Stored data

== Segment start ==

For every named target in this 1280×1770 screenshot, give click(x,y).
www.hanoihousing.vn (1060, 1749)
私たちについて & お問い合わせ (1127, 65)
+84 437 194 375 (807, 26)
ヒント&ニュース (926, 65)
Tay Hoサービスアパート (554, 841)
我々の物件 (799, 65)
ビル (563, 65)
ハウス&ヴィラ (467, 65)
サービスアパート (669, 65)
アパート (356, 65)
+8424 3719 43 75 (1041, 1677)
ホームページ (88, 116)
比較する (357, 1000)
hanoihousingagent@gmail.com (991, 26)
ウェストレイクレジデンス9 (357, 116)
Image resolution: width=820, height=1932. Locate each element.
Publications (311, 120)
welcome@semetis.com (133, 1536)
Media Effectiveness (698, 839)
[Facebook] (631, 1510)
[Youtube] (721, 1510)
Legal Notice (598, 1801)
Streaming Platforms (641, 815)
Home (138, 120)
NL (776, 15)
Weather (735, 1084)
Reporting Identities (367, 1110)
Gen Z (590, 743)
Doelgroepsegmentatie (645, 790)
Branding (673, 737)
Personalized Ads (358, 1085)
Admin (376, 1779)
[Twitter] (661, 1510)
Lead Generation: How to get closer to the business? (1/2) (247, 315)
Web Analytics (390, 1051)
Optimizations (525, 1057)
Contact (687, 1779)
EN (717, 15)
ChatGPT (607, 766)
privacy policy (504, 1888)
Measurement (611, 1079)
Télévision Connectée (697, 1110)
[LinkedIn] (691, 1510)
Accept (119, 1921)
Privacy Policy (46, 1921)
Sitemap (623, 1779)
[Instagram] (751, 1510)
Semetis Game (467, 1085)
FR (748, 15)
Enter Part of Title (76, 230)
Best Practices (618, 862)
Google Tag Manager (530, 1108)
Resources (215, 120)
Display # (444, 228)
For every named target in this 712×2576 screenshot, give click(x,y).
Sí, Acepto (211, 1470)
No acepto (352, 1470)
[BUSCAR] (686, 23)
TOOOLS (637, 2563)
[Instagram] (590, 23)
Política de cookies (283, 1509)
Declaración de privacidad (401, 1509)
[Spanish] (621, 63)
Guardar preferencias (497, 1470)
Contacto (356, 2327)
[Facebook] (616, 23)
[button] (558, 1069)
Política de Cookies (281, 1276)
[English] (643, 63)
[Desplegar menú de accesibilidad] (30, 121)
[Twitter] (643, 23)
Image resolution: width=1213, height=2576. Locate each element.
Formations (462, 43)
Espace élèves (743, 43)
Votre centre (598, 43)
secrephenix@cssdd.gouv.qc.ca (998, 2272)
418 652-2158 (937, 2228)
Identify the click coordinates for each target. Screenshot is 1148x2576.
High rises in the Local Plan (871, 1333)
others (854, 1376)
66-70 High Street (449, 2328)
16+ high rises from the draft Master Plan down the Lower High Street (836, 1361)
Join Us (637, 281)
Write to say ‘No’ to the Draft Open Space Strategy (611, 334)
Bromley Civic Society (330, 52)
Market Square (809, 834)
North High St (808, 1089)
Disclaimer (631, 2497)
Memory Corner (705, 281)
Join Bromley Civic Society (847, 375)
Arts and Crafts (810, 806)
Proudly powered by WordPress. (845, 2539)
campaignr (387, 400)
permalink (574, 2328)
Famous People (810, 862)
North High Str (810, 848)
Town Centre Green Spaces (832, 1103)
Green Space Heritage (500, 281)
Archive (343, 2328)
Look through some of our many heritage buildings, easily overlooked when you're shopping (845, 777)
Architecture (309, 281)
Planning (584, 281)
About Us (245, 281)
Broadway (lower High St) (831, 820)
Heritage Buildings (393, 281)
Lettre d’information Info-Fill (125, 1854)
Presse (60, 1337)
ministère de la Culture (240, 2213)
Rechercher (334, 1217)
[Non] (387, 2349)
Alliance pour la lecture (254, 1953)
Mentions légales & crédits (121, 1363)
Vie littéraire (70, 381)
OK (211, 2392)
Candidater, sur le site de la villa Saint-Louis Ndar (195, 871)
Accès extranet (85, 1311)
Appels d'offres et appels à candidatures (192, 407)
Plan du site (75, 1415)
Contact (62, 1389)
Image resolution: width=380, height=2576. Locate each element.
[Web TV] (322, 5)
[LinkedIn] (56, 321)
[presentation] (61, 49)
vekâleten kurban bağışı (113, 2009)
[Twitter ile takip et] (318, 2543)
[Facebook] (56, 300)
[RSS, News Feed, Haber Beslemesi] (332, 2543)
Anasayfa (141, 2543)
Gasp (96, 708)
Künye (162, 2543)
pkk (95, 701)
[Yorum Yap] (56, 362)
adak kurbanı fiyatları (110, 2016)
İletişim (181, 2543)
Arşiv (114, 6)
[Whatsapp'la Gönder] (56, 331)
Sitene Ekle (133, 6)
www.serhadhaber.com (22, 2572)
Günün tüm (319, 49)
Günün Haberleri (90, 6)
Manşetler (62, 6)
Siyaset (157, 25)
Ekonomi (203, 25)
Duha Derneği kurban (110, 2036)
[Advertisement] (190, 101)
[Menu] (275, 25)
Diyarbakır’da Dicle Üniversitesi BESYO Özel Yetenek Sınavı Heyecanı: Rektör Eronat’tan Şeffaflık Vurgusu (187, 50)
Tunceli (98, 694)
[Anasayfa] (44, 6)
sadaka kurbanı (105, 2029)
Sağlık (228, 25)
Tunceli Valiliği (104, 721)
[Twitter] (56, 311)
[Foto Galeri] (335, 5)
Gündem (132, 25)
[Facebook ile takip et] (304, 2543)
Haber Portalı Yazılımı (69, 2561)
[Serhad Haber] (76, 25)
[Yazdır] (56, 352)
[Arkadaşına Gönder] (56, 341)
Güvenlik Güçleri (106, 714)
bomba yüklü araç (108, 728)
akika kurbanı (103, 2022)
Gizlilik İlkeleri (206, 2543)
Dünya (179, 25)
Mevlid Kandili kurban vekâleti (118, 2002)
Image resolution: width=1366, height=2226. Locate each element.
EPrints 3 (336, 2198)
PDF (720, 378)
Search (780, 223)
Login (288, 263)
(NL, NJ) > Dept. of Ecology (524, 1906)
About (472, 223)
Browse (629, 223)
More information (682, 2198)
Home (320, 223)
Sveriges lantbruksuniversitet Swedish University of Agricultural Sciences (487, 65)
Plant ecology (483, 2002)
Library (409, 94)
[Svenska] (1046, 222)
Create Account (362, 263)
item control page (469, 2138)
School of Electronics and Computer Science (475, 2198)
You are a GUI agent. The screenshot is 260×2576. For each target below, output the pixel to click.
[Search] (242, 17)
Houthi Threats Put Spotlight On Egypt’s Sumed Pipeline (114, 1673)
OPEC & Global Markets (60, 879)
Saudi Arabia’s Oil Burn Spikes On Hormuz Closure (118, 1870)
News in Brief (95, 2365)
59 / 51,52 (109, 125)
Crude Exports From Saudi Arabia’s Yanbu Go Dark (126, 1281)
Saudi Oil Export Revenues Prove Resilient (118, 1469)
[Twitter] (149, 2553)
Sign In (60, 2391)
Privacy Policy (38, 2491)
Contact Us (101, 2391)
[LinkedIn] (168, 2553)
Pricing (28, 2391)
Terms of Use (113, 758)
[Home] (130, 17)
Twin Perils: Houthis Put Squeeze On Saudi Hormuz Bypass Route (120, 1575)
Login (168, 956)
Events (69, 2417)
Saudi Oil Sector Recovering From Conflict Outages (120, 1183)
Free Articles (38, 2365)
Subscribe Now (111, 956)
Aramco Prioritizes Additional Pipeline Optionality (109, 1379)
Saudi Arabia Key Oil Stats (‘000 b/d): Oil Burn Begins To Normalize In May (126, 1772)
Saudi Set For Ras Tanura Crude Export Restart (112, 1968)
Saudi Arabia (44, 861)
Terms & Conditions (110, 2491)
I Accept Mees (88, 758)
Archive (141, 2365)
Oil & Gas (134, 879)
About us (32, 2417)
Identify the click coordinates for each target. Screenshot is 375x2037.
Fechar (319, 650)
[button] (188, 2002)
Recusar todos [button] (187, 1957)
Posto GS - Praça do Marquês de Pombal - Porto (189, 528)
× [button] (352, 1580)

== Segment end ==

Exercise directions: Give back, exactly as written, the stretch from the line with "[presentation] (61, 49)" through the line with "Login (288, 263)", and no other lines from the records above.

Answer to the exercise:
[presentation] (61, 49)
vekâleten kurban bağışı (113, 2009)
[Twitter ile takip et] (318, 2543)
[Facebook] (56, 300)
[RSS, News Feed, Haber Beslemesi] (332, 2543)
Anasayfa (141, 2543)
Gasp (96, 708)
Künye (162, 2543)
pkk (95, 701)
[Yorum Yap] (56, 362)
adak kurbanı fiyatları (110, 2016)
İletişim (181, 2543)
Arşiv (114, 6)
[Whatsapp'la Gönder] (56, 331)
Sitene Ekle (133, 6)
www.serhadhaber.com (22, 2572)
Günün tüm (319, 49)
Günün Haberleri (90, 6)
Manşetler (62, 6)
Siyaset (157, 25)
Ekonomi (203, 25)
Duha Derneği kurban (110, 2036)
[Advertisement] (190, 101)
[Menu] (275, 25)
Diyarbakır’da Dicle Üniversitesi BESYO Özel Yetenek Sınavı Heyecanı: Rektör Eronat’tan Şeffaflık Vurgusu (187, 50)
Tunceli (98, 694)
[Anasayfa] (44, 6)
sadaka kurbanı (105, 2029)
Sağlık (228, 25)
Tunceli Valiliği (104, 721)
[Twitter] (56, 311)
[Foto Galeri] (335, 5)
Gündem (132, 25)
[Facebook ile takip et] (304, 2543)
Haber Portalı Yazılımı (69, 2561)
[Serhad Haber] (76, 25)
[Yazdır] (56, 352)
[Arkadaşına Gönder] (56, 341)
Güvenlik Güçleri (106, 714)
bomba yüklü araç (108, 728)
akika kurbanı (103, 2022)
Gizlilik İlkeleri (206, 2543)
Dünya (179, 25)
Mevlid Kandili kurban vekâleti (118, 2002)
Image resolution: width=1366, height=2226. Locate each element.
EPrints 3 (336, 2198)
PDF (720, 378)
Search (780, 223)
Login (288, 263)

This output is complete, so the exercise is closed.